Wednesday 25 November 2009

Q & A: Developing future kidney services

Q: I am writing from a large hospital without a renal unit, offering general nephrology and liaison with critical care for acute RRT. I work with a renal unit in a neighbouring town which provides end-stage RRT.

Over several years there have been initiatives to develop a more extensive service on site, to support our tertiary services as well as the local ESRF population but each one has foundered through a combination of inertia, funding and local politics.

Until recently there seemed to be some light in the tunnel of joint working but once again we seem to going back to square one in justifying a service based on site here - rather than one provided here by visiting clinicians from the renal unit based elsewhere, without an inpatient presence.

I would be very grateful if you could give me a steer on the national situation - I've have looked at various documents (and have even tried to play with MORRIS) but I can't find any hard information. Senior management have referred to a national strategy, from which they have the idea that there will be 30 new units some time soon? Is there any initiative at SHA level which supports local provision?

A: Many thanks for your email of 16 November about developing kidney services. It’s a timely letter as NHS Kidney Care have just produced a guide to “Achieving Autonomy for Kidney Services”. It’s a 7-step toolkit and was featured in the HSJ a few weeks ago.

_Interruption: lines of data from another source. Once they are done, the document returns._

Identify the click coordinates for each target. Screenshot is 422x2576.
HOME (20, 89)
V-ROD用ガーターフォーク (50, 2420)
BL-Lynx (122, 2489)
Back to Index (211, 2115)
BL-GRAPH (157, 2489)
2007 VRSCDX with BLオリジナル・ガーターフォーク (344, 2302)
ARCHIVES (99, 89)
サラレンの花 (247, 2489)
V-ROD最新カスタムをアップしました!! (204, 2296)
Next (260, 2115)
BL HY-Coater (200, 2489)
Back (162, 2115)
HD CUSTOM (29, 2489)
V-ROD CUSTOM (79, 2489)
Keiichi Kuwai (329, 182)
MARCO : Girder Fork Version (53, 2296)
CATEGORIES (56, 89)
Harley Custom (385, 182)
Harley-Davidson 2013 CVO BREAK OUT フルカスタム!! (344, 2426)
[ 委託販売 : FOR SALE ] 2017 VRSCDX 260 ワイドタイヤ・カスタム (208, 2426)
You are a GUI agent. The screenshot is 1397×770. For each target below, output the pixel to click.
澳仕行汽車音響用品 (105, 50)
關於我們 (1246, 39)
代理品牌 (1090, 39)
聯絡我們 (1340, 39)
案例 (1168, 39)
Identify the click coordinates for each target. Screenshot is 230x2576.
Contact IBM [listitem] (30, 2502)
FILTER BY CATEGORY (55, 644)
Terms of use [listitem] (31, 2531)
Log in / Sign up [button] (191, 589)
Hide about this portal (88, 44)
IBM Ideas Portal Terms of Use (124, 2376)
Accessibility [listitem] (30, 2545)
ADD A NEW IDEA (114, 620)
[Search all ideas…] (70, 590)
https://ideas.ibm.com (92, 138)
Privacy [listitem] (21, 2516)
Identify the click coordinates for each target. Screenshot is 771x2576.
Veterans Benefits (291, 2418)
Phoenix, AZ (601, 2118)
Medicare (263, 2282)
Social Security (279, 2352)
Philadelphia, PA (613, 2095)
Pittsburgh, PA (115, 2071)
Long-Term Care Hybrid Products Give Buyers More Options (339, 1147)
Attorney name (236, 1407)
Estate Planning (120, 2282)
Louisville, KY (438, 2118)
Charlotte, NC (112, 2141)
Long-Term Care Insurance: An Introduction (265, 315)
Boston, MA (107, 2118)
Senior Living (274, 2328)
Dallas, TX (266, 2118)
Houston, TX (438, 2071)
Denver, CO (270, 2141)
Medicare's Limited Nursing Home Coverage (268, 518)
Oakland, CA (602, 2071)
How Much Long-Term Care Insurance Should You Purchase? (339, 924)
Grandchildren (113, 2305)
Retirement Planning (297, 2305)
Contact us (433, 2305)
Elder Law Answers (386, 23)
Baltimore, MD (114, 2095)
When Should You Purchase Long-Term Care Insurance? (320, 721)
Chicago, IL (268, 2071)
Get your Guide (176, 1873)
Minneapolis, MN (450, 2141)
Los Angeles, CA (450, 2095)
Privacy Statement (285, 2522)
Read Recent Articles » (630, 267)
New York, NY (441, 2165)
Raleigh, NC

You will be well aware of the history of renal medicine in the UK – from a slow start, interrupted by the Hepatitis B outbreaks, to the majority of teaching hospitals and then, in the 1980s, services becoming established in some of the bigger district hospitals. There has been little growth in the number of units over the last 15 years. The focus has been largely on satellite dialysis provision. It’s a highly unusual model of care, I think it is salutary to consider that in England with 50 million people we have 52 units and in the other home countries there are 26 units serving a population of 10 million. Nor is there a geographic explanation for the highly concentrated nature of kidney services in England. Now that kidney services have expanded to interact more closely with primary care in the management of early kidney disease which is recognised to affect in the region of 10% of the adult population, and with the focus on conservative care for those who elect not to have dialysis where getting local care in the community is often the preferred option, it’s perhaps timely to ask the question do we need bigger central kidney units or a more dispersed model of care providing more local support to both primary, secondary and tertiary care. The recent publication of the NCEPOD report on acute kidney injury also highlights the uneven spread of kidney services and recommends the development of on site renal services to support colleagues in acute medicine, critical care and other specialties looking after the acutely unwell where AKI is a frequent occurrence and of course to provide replacement therapy in the minority of AKI patients who need dialysis.

Conversely I am sure that one size does not fit all and planning does need to be done at a local level. I don’t see renal centres developing in every acute hospital. I have speculated that perhaps we should be moving towards 85 centre in England. I suspect I was quoted saying that in the HSJ and that’s maybe where your senior team got the number of an additional 30. However, there are a number of organisational, commissioning and professional challenges in developing new services as we know from the recent experience of places like Doncaster, North Hampton, Aintree and Worcester. “Achieving Autonomy for Kidney Services” draws on this experience to identify the various steps, tasks required and partnerships to be put in place and as well risks that must be managed. Of course now the focus is definitely on quality and productivity, but the need for kidney services in only going to grow and it may be that more units rather than just bigger units are both better value for money and the cheaper option.

I hope you find the 7-steps toolkit of interest. I am of course happy to discuss in more detail at a mutually convenient time. With best wishes, Donal.